▸ **ABOUT THIS TASK**: For this exercise, an exact copy is needed of only the lines from the one containing "上一篇 (97, 1579)" through the end of the data, with pictures left out.

─── PROVIDED DATA ───

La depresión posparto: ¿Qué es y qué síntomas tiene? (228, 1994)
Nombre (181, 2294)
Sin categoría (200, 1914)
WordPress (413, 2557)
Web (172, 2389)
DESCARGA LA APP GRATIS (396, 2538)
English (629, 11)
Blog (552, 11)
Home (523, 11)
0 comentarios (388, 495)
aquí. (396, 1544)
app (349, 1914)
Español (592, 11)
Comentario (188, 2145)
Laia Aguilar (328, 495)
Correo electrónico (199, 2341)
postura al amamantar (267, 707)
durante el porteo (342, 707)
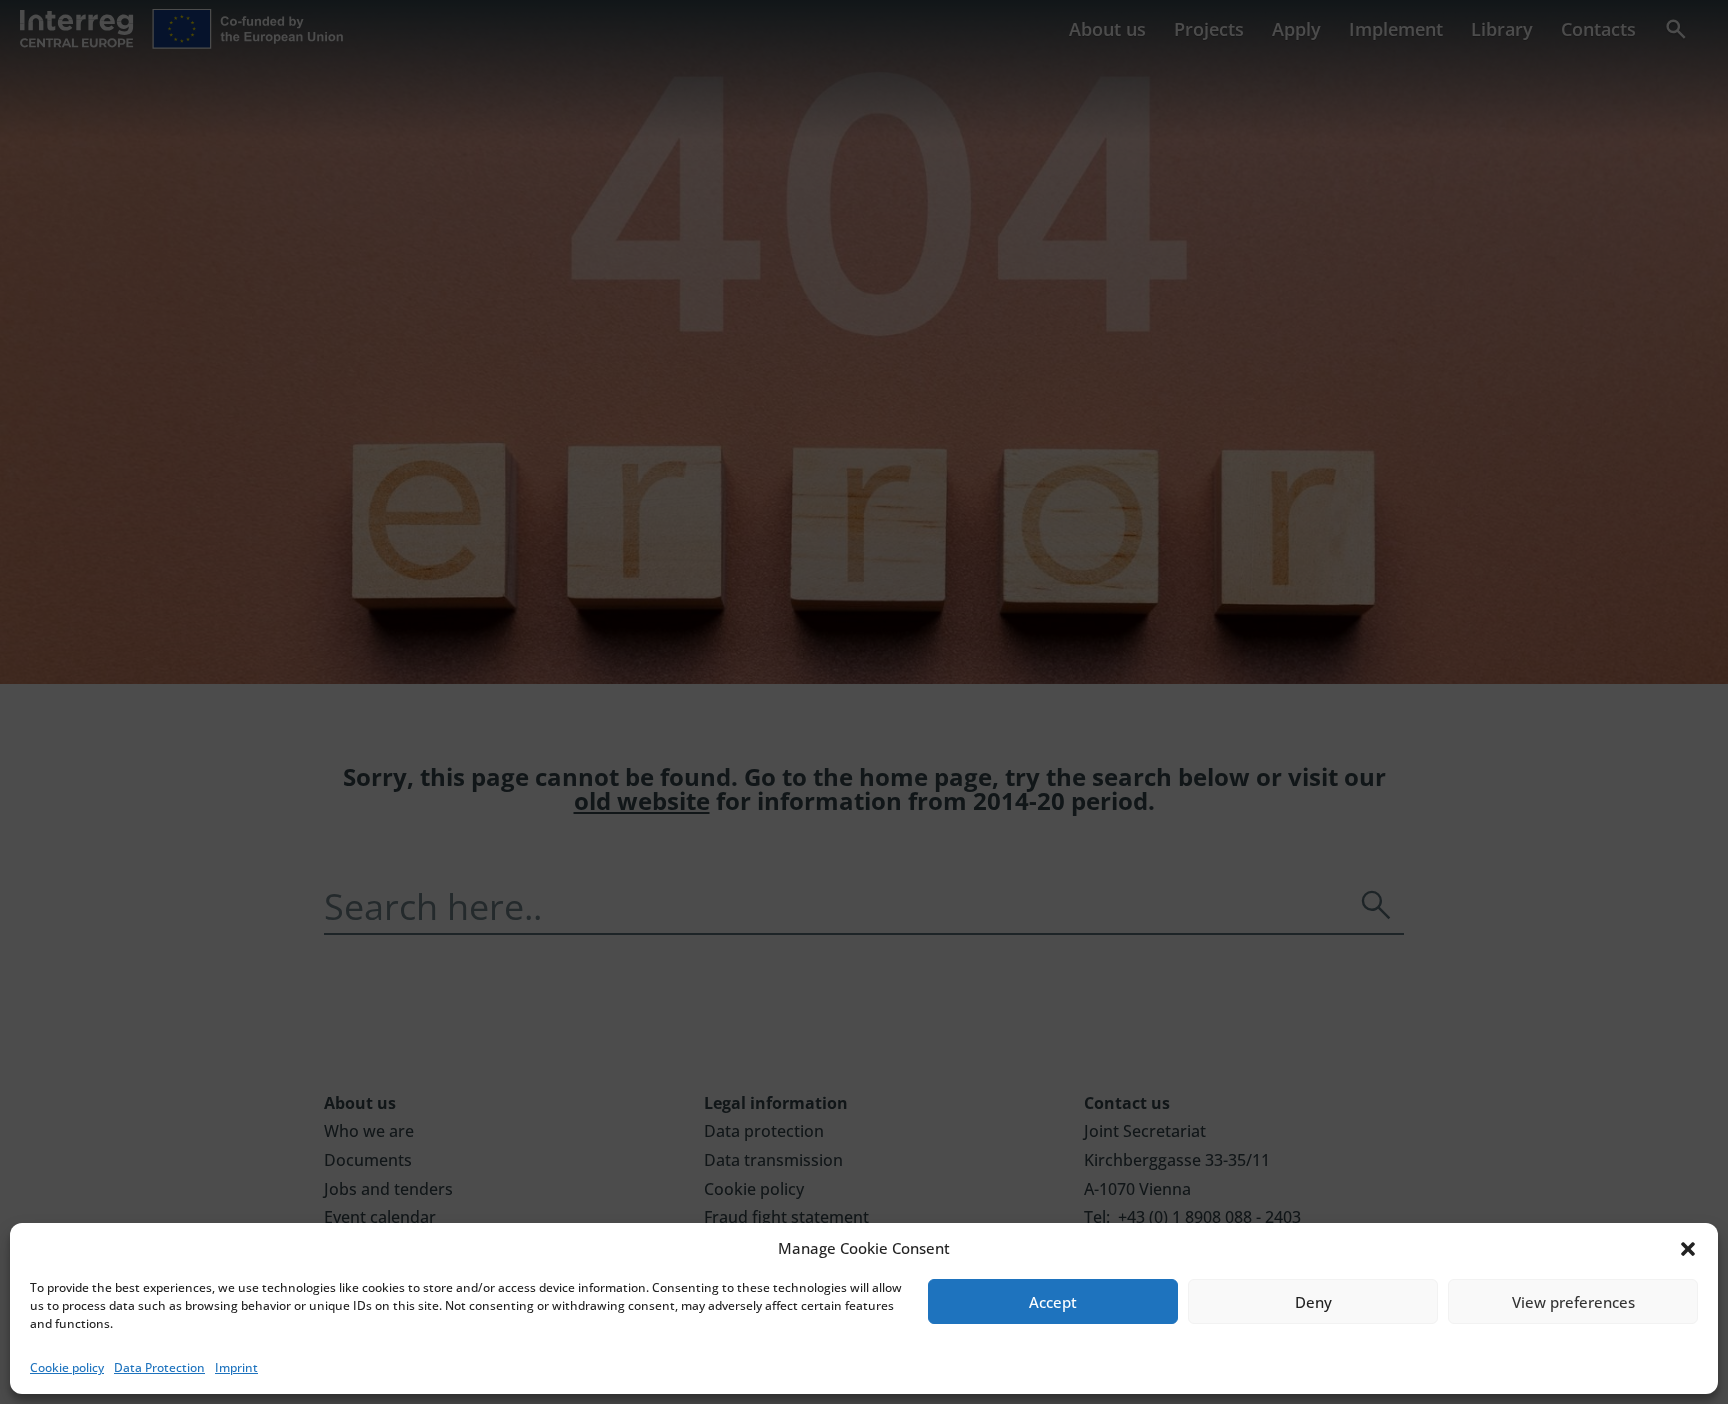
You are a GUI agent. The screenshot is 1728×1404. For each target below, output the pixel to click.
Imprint (236, 1367)
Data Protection (159, 1367)
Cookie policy (67, 1367)
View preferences (1573, 1302)
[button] (1688, 1249)
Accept (1053, 1302)
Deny (1313, 1302)
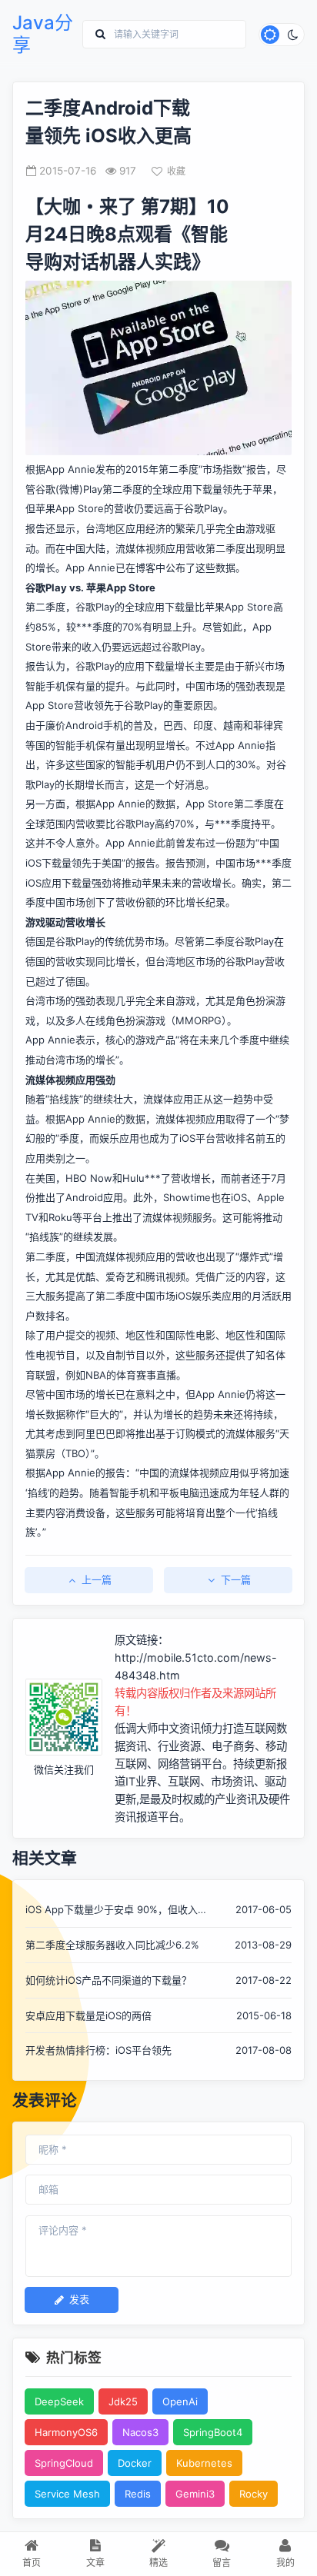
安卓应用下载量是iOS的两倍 (88, 2015)
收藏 (176, 171)
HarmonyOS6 (66, 2432)
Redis (138, 2494)
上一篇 (97, 1579)
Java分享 (42, 34)
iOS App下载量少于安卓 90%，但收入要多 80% (116, 1910)
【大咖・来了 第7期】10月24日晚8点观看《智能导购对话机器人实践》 (127, 234)
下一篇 (236, 1579)
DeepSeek (59, 2401)
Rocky (253, 2494)
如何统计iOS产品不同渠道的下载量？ (108, 1980)
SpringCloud (64, 2463)
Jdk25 (123, 2401)
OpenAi (180, 2401)
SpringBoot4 (212, 2432)
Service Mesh (67, 2494)
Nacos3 (140, 2432)
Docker (135, 2463)
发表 (79, 2299)
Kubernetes (204, 2463)
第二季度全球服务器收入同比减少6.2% (112, 1945)
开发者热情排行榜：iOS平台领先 (98, 2050)
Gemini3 (195, 2494)
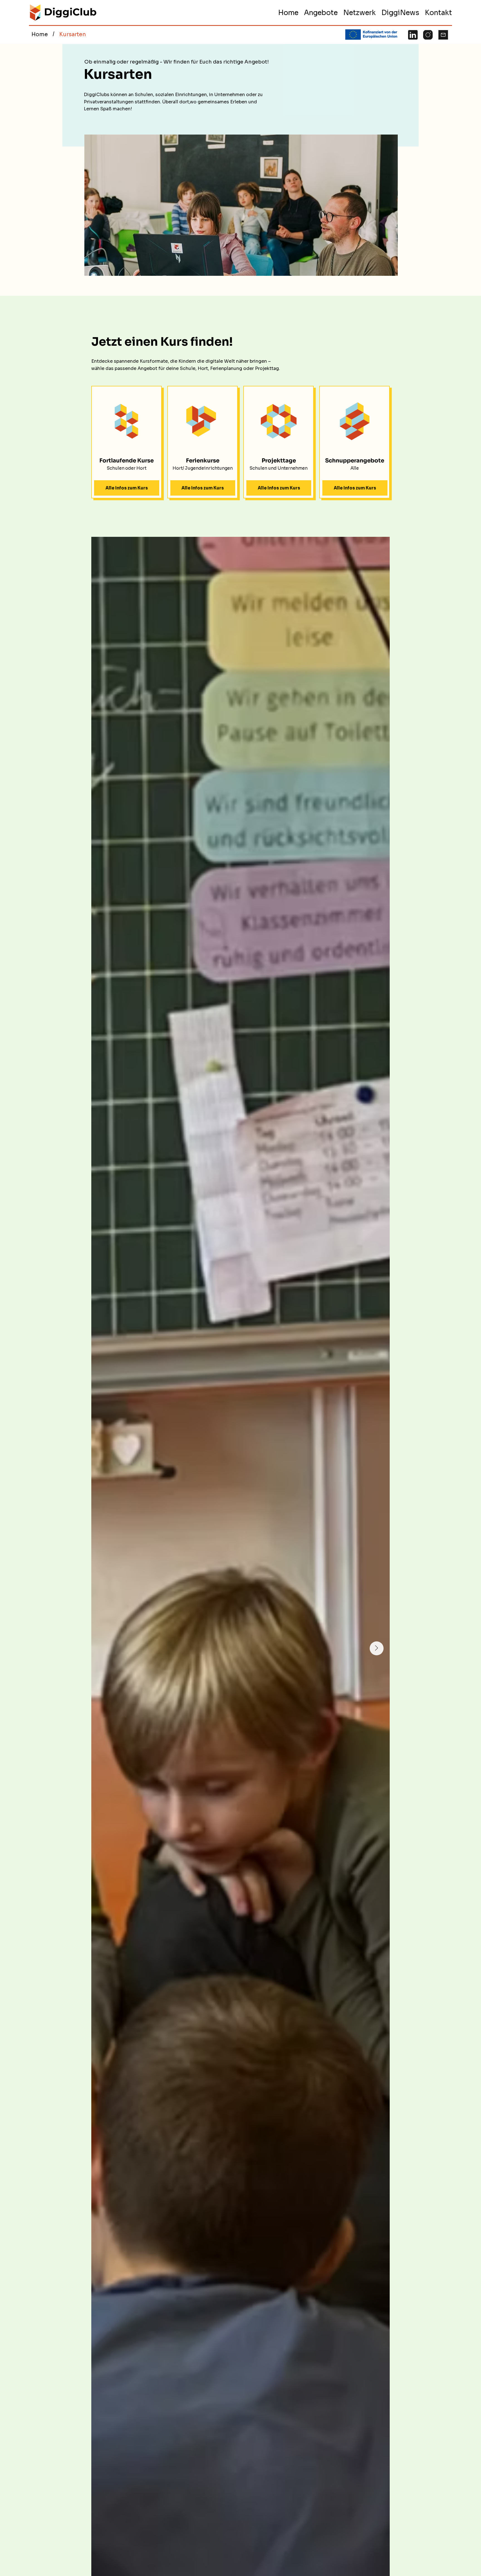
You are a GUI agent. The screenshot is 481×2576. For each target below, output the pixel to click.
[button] (321, 13)
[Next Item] (377, 1648)
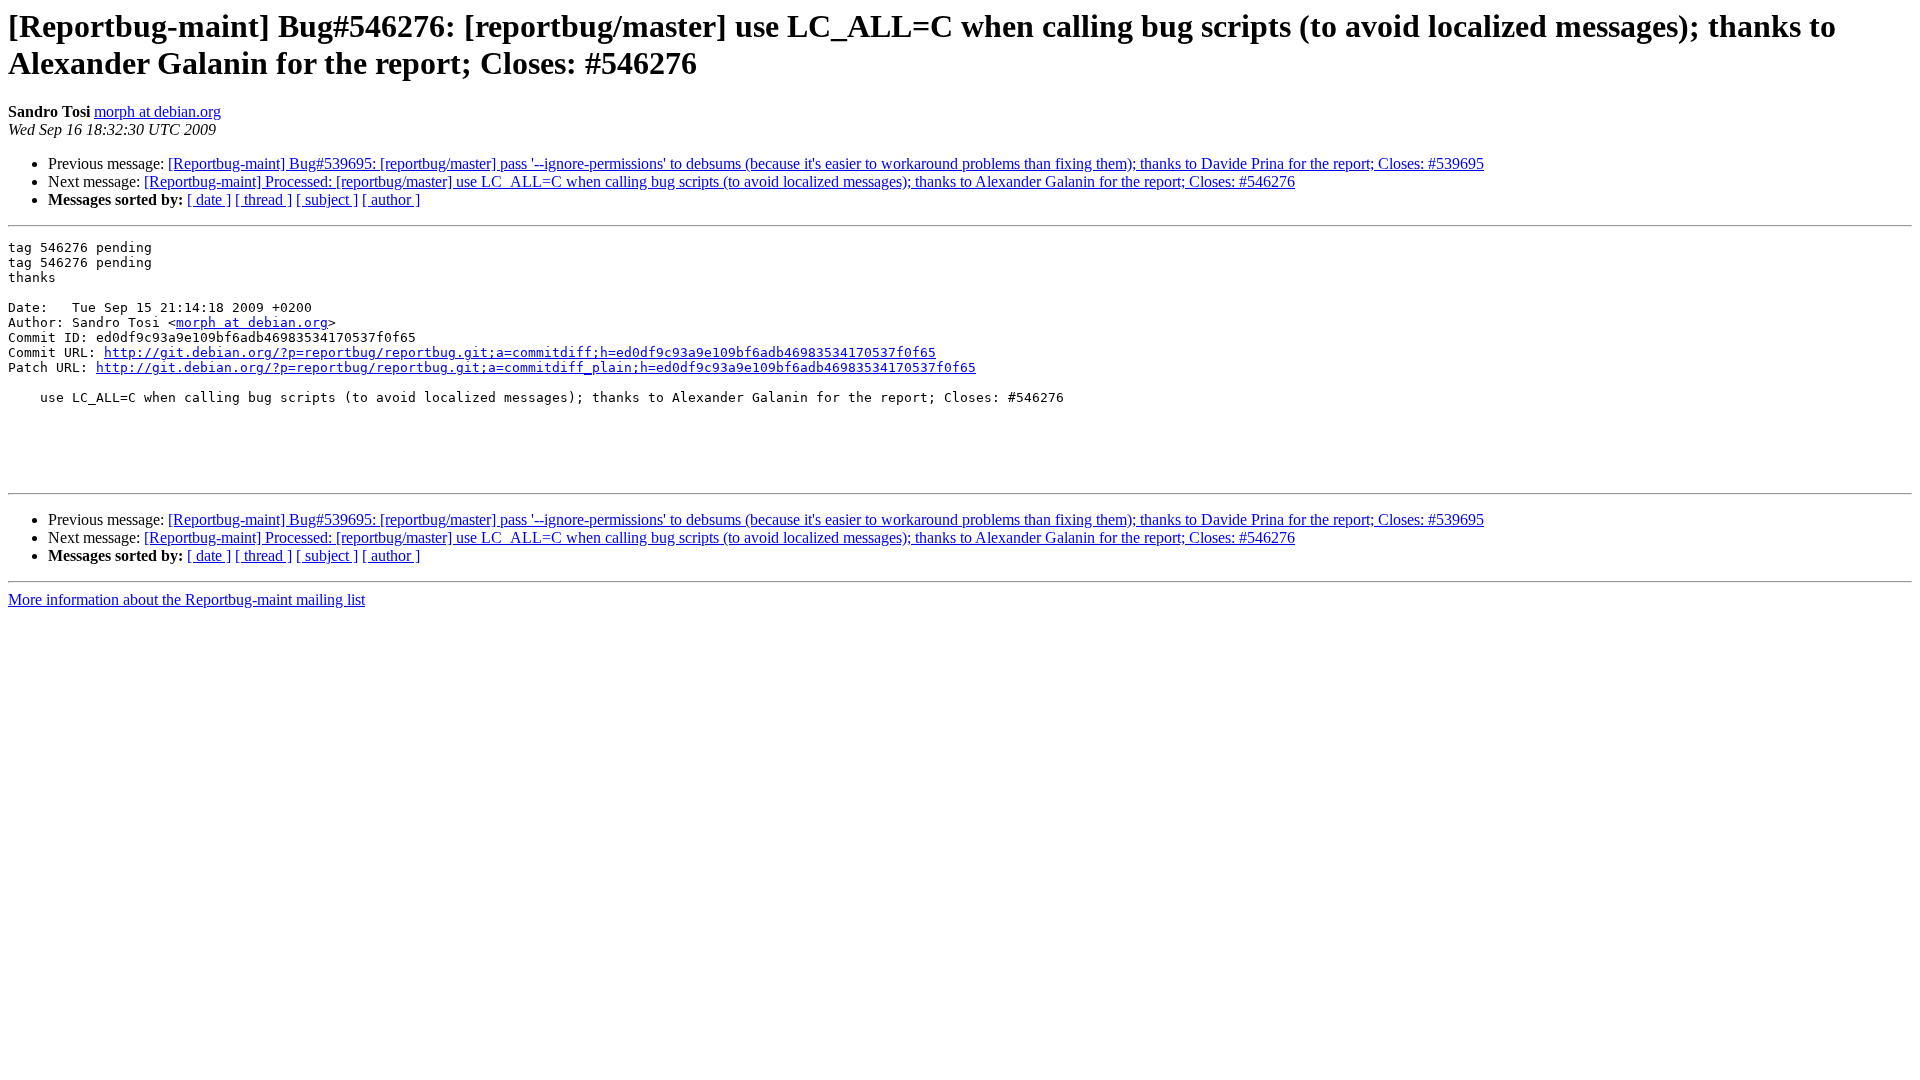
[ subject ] (327, 199)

───

▸ **WRITTEN SOLUTION**:
上一篇 (97, 1579)
Java分享 (42, 34)
iOS App下载量少于安卓 90%，但收入要多 80% (116, 1910)
【大咖・来了 第7期】10月24日晚8点观看《智能导购对话机器人实践》 (127, 234)
下一篇 (236, 1579)
DeepSeek (59, 2401)
Rocky (253, 2494)
如何统计iOS产品不同渠道的下载量？ (108, 1980)
SpringCloud (64, 2463)
Jdk25 (123, 2401)
OpenAi (180, 2401)
SpringBoot4 (212, 2432)
Service Mesh (67, 2494)
Nacos3 (140, 2432)
Docker (135, 2463)
发表 (79, 2299)
Kubernetes (204, 2463)
第二季度全球服务器收入同比减少6.2% (112, 1945)
开发者热情排行榜：iOS平台领先 (98, 2050)
Gemini3 (195, 2494)
You are a GUI agent. The screenshot is 481×2576. For each target below, output the pixel to click.
[button] (321, 13)
[Next Item] (377, 1648)
[ subject ] (327, 199)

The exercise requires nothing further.